US supervisors are applying it to LLMs that materially affect financial decisions. We default to assuming yes for any LLM-affected workflow that touches a regulated outcome (credit decision, advice, claim adjudication).
Does HIPAA forbid LLMs?
No. It governs how PHI flows. We deploy in BAA-covered environments (Anthropic, OpenAI, AWS Bedrock all offer BAA tiers); redact PHI when it doesn't need to leave; and log every access. HIPAA workloads are entirely shippable when engineered for the standard.

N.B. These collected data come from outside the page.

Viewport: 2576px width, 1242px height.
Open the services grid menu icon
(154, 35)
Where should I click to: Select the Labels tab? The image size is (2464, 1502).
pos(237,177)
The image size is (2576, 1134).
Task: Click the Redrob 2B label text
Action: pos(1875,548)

Are sub-processors a risk?
Yes. Track them. We maintain a per-engagement sub-processor list with the categories of data each touches. Customers get notice before changes.
How does the EU AI Act treat foundation models?
General-purpose AI (GPAI) models carry transparency, technical documentation, and copyright-policy obligations [2]. If you're deploying a third-party foundation model, those obligations sit with the provider; if you fine-tune or significantly modify, you may inherit them. Document who owns what at the contract level before deployment.
What's the audit cost differential between built-in vs retrofit compliance?
Across our regulated engagements, retrofit audit work runs 5–10× the cost of built-in. Building lineage, eval calibration, and kill-switch into the original engineering adds maybe 15% to scope; bolting them on after a failed audit can cost more than the original build.
Do generative AI policies need their own approval cycle?
Yes. Most enterprise AI governance committees now have a separate review track for generative systems - typically faster than traditional model approval but with mandatory red-team and prompt-injection evidence. Build the red-team artifact early; it's gating in 2026.
How do regulators view agentic systems vs single-call LLMs?
More skeptically. Agents carry compounding risk because tool-call chains create state changes the user didn't explicitly approve. We default to higher-risk classification for any agent with state-mutating tools and recommend a human review queue for the top-blast-radius decisions until the eval suite covers them at >99% pass rate.